Publié le 24 août 2026 · 8 min de lecture

La plupart des pages de vente sont écrites comme si le visiteur arbitrait entre deux produits : le vôtre et celui du concurrent. Dans les faits, l’immense majorité des visiteurs arbitre entre votre produit et ce qu’ils font déjà — un tableur bricolé il y a trois ans, une méthode maison que personne n’aime mais que tout le monde connaît, un prestataire moyen mais installé, ou tout simplement rien du tout. Cette option-là ne fait aucune publicité, n’a pas de page de prix, ne répond jamais à vos arguments, et pourtant elle remporte la comparaison dans la plupart des cas. Elle a un nom en psychologie de la décision : le biais de statu quo. Le visiteur qui « ne fait rien » ne diffère pas sa décision — il en prend une, en faveur de l’état actuel.

Le biais de statu quo : ce que dit la recherche

Le phénomène est formalisé en 1988 par William Samuelson et Richard Zeckhauser dans « Status Quo Bias in Decision Making », publié dans le Journal of Risk and Uncertainty. Les auteurs soumettent à plusieurs centaines d’étudiants une série de problèmes de choix dont la seule variation est de désigner, ou non, l’une des options comme la situation actuelle. Le résultat est net : lorsqu’une option est présentée comme le statu quo, elle est choisie beaucoup plus souvent que lorsqu’elle est présentée comme une alternative parmi d’autres, alors que son contenu est rigoureusement identique. Les auteurs prolongent l’expérience avec des données réelles — les choix de plans de santé et de régimes de retraite d’enseignants — et retrouvent la même inertie sur des décisions à fort enjeu financier. Autrement dit, l’étiquette « c’est ce que vous avez déjà » est en elle-même un argument de vente, et il joue contre vous.

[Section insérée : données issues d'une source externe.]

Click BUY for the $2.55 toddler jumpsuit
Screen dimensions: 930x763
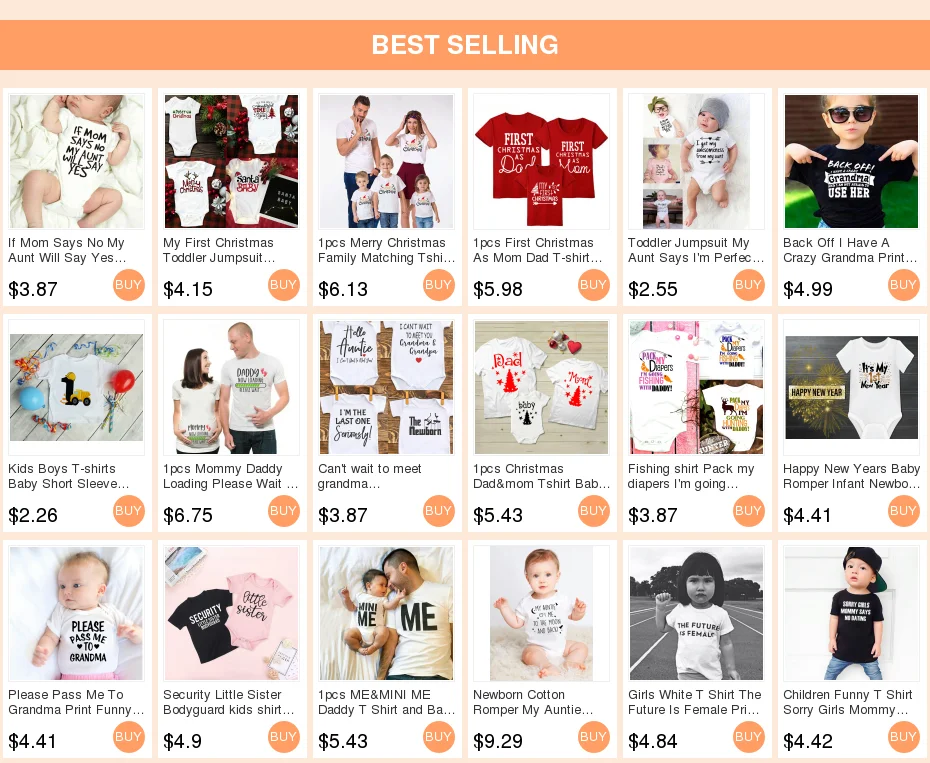(749, 285)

Le corollaire opérationnel de ce biais est le poids des options par défaut. Une étude d’Eric Johnson et Daniel Goldstein publiée en 2003 dans Science, « Do Defaults Save Lives ? », compare les taux de consentement au don d’organes selon que le formulaire demande de cocher pour s’inscrire (opt-in) ou pour se retirer (opt-out). L’écart observé est considérable, sur une décision où pourtant personne n’est indifférent au sujet : la simple position du défaut déplace massivement le résultat. Deux mécanismes bien documentés renforcent encore cette préférence pour l’état actuel. L’aversion à la perte d’abord : ce qu’on abandonne pèse plus lourd que ce qu’on gagne. L’effet de dotation ensuite, mis en évidence par Daniel Kahneman, Jack Knetsch et Richard Thaler dans « Experimental Tests of the Endowment Effect and the Coase Theorem » (Journal of Political Economy, 1990) : le simple fait de posséder un objet en augmente la valeur perçue, ce qui explique la puissance des essais gratuits qui font posséder avant d’acheter. À cela s’ajoute un troisième frein, plus prosaïque : le coût réel du changement — le temps de migration, la formation de l’équipe, le risque que ça marche moins bien qu’avant.

Votre vrai concurrent, c’est ce que le visiteur fait déjà

La conséquence directe est qu’une page de comparaison face à un concurrent nommé ne suffit jamais à elle seule : elle suppose que le visiteur a déjà décidé de changer, et qu’il ne lui reste qu’à choisir vers quoi. C’est vrai d’une petite fraction du trafic. Pour tout le reste, le travail à faire est ailleurs. Avant de rédiger la page, listez donc les trois ou quatre solutions réellement en place chez vos prospects, et traitez-les comme des concurrents à part entière : chacune a des avantages sincères qu’il faut nommer, sinon le visiteur ne se sentira pas compris. Notez au passage que plus le visiteur a investi de temps dans sa solution actuelle, plus il aura de mal à l’abandonner — c’est le biais du coût irrécupérable, qui vient s’empiler sur le statu quo.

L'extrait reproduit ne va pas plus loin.